» **EXERCISE REQUIREMENTS**
Reproduce the data from the line with "Where should I click to: Collapse" to the line with "(x=651, y=172)", both included, leaving out the pictures.

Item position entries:
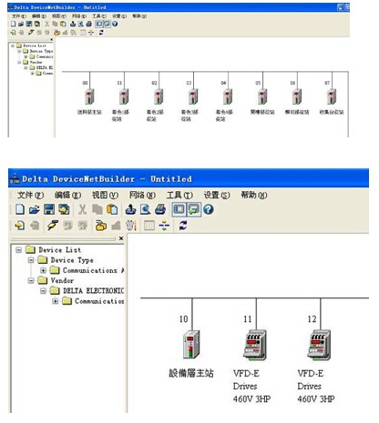Select VFD-E Drives node 11 device
379x423 pixels.
point(254,345)

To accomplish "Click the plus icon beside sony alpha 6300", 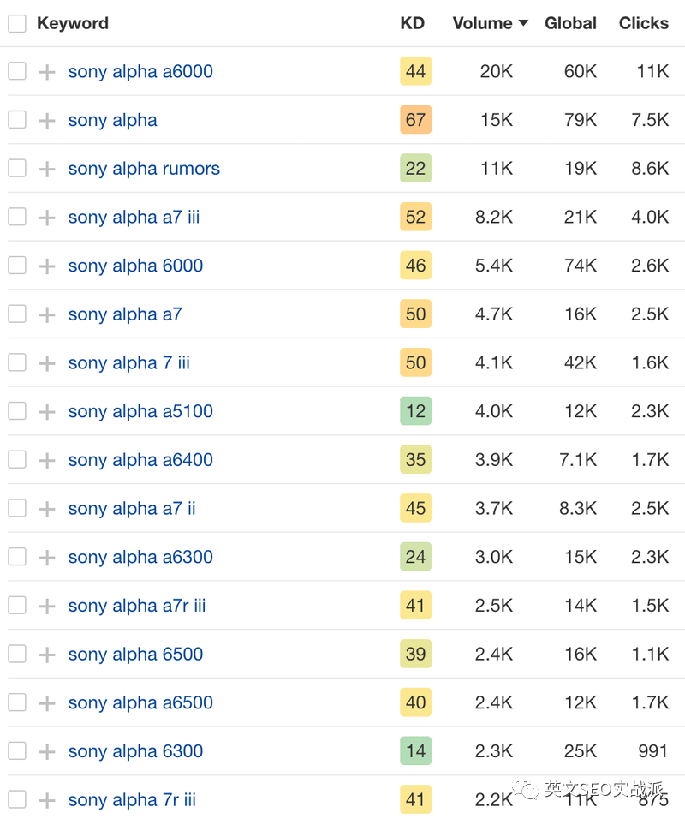I will tap(47, 751).
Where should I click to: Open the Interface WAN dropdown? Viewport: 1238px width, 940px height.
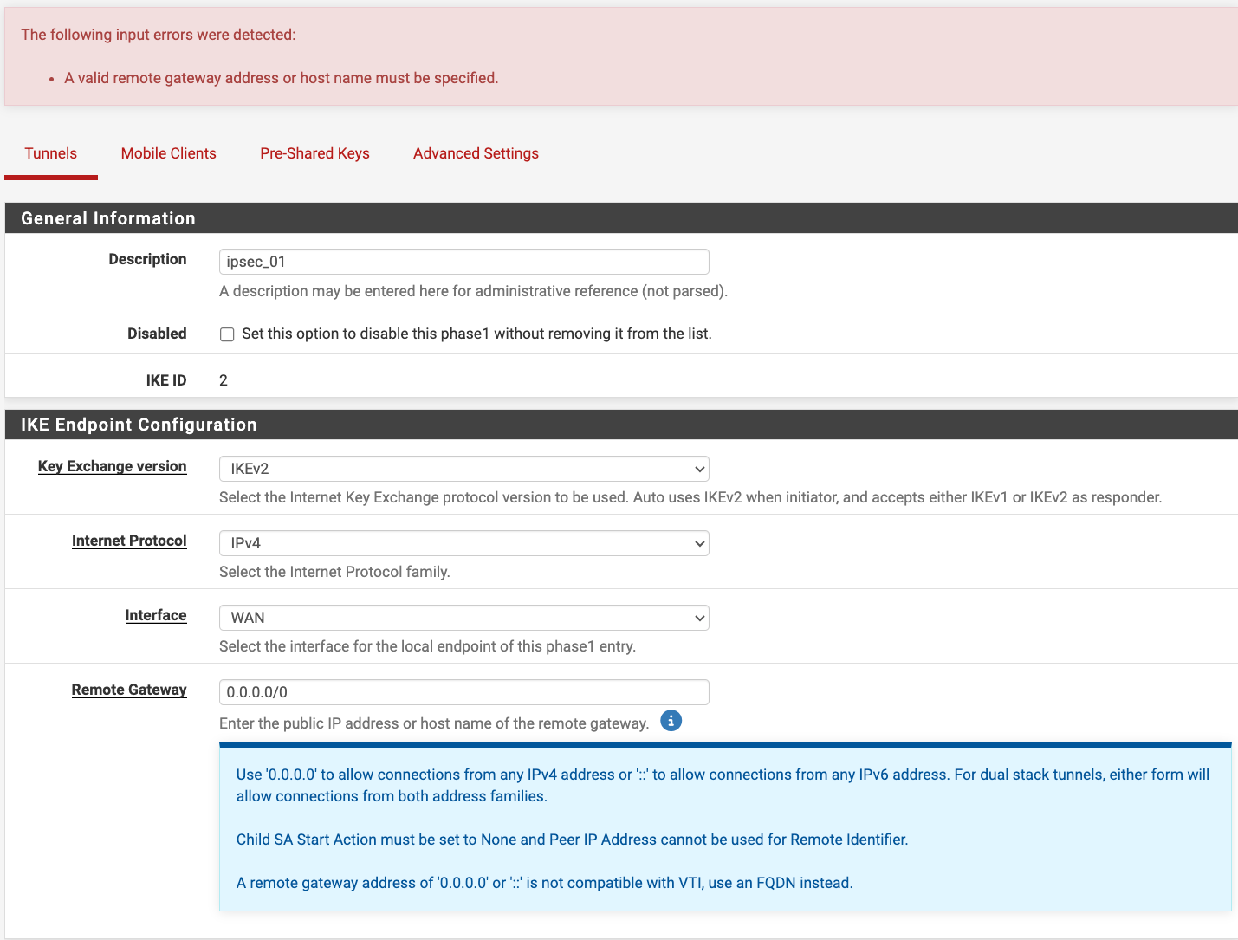click(463, 618)
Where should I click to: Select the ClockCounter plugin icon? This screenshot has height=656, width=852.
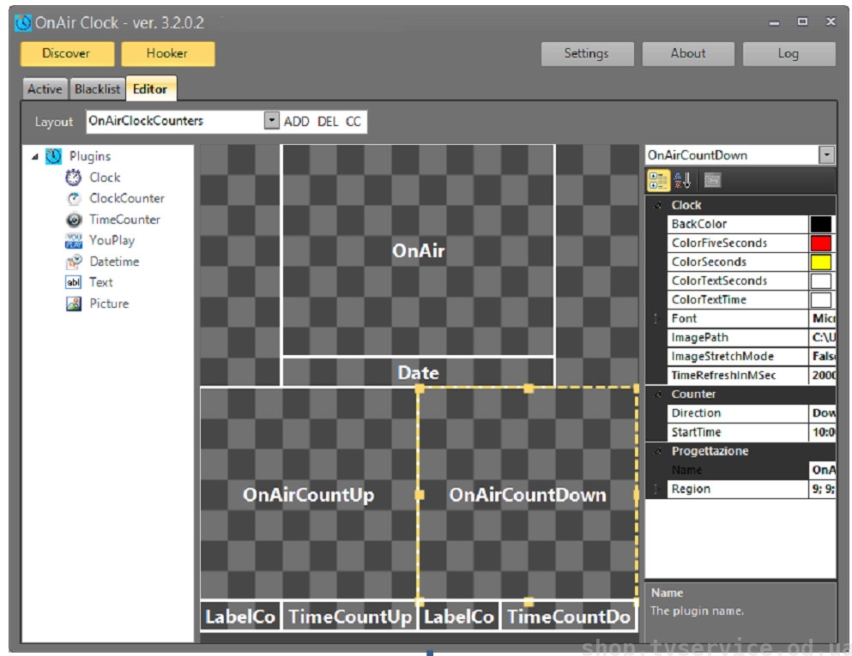(74, 199)
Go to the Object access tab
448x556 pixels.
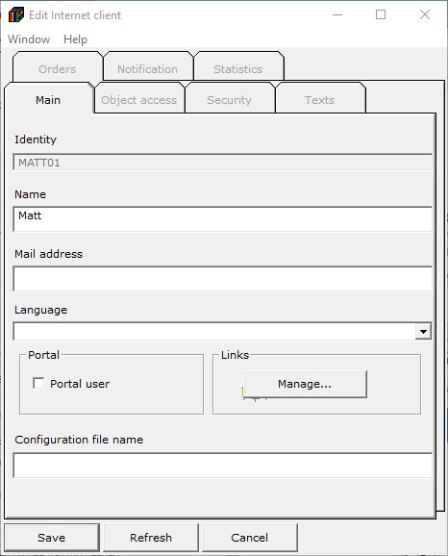click(x=139, y=100)
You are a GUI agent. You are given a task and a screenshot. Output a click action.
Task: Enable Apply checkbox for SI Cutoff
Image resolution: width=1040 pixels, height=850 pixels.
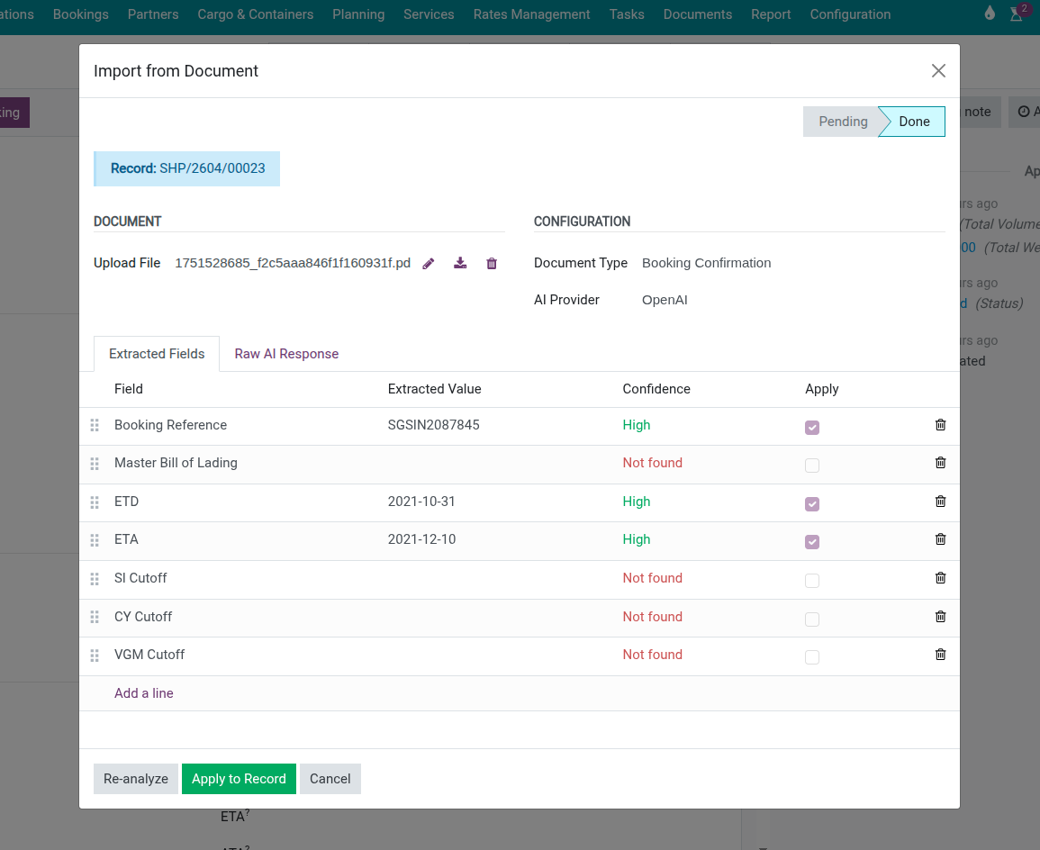[812, 581]
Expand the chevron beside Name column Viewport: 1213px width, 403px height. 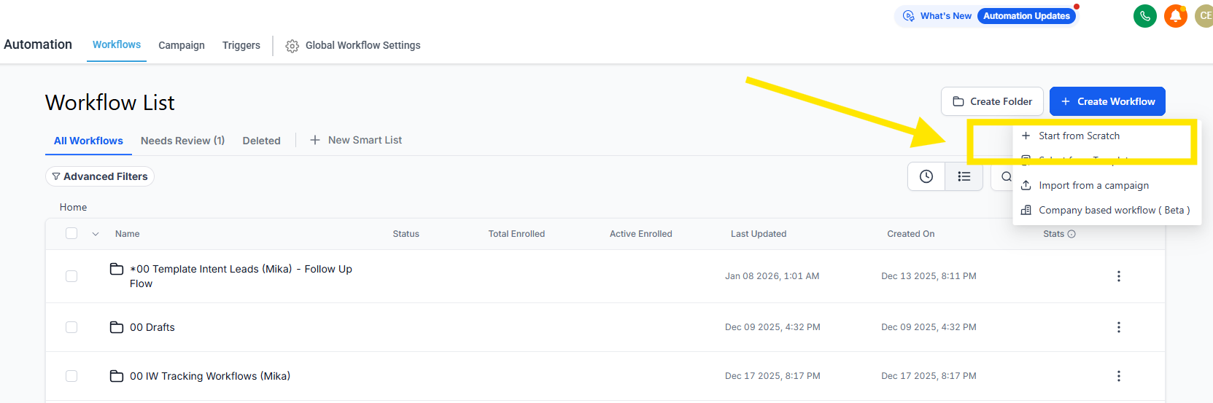[x=96, y=234]
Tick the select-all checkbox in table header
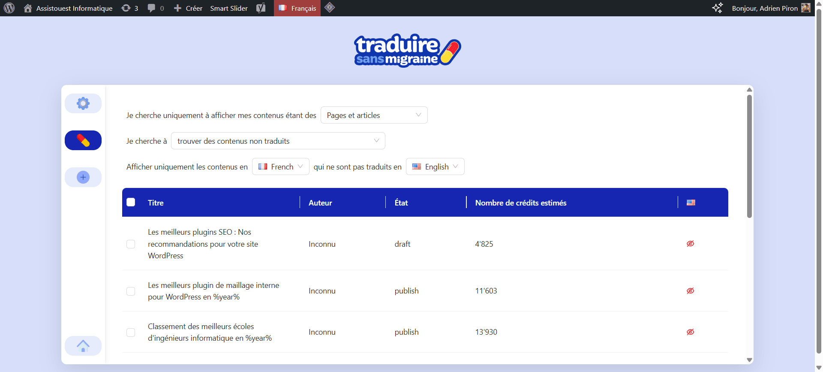Image resolution: width=823 pixels, height=372 pixels. [131, 203]
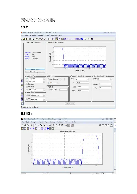Click the Density Factor input field
137x194 pixels.
click(x=63, y=90)
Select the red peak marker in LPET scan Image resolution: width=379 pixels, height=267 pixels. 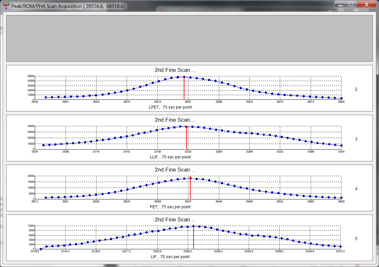click(184, 89)
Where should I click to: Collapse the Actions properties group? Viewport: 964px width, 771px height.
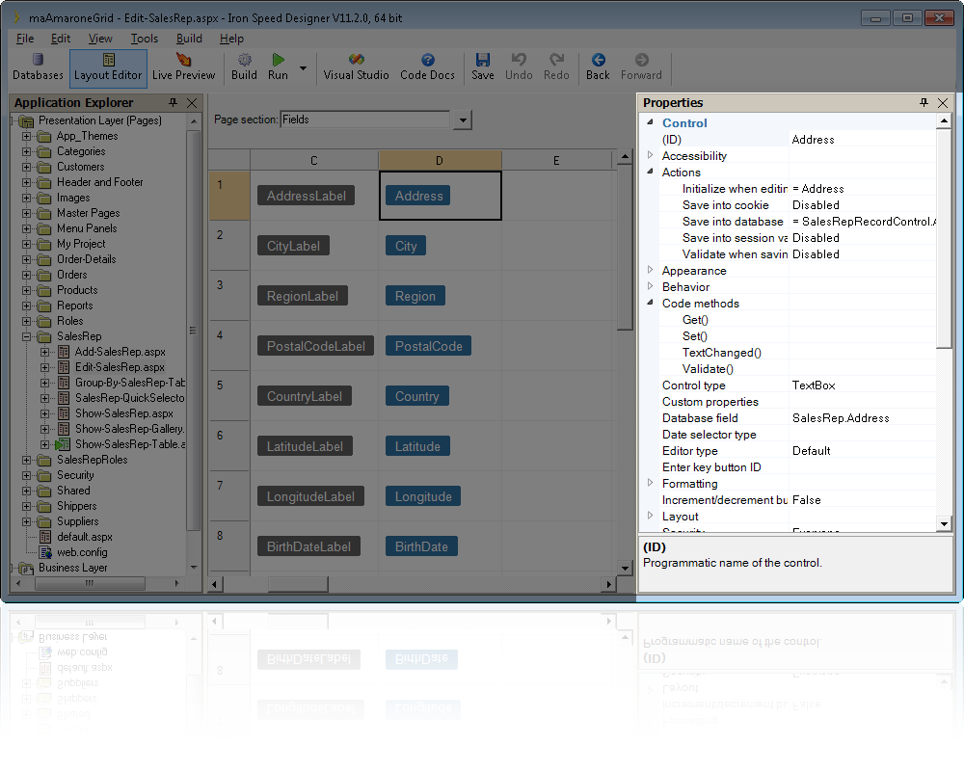(x=651, y=172)
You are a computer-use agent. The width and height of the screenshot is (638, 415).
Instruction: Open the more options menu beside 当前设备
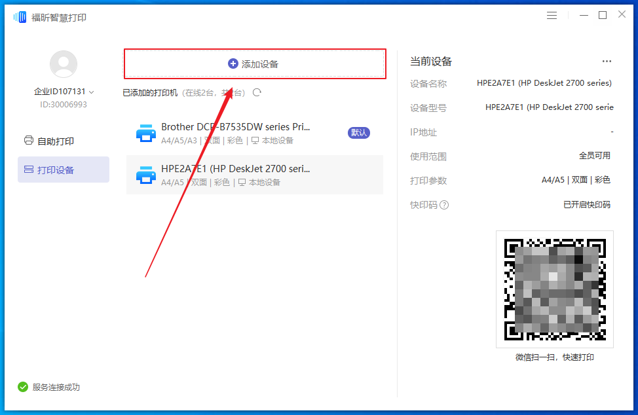[606, 61]
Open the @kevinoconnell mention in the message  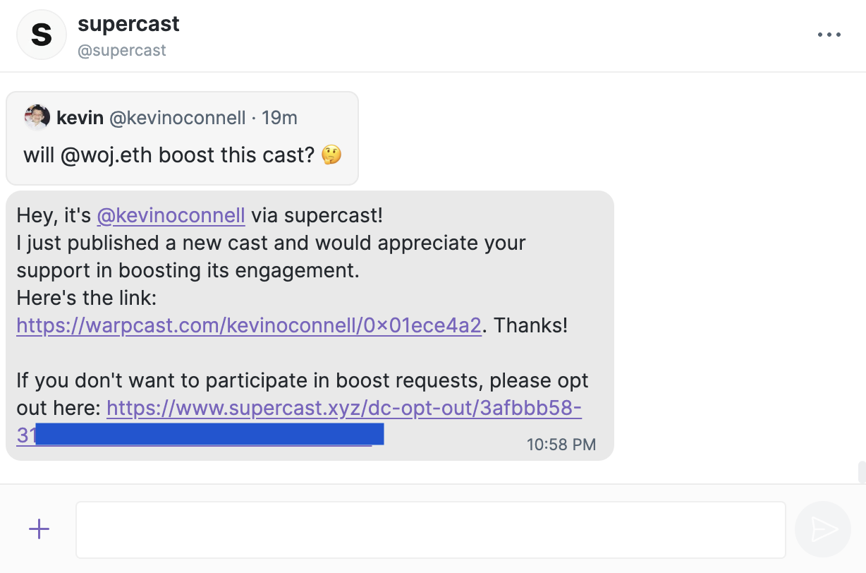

» **SOLUTION FOR THIS TASK**
Where should I click to: Collapse the Actions properties group? Viewport: 964px width, 771px height.
(x=651, y=172)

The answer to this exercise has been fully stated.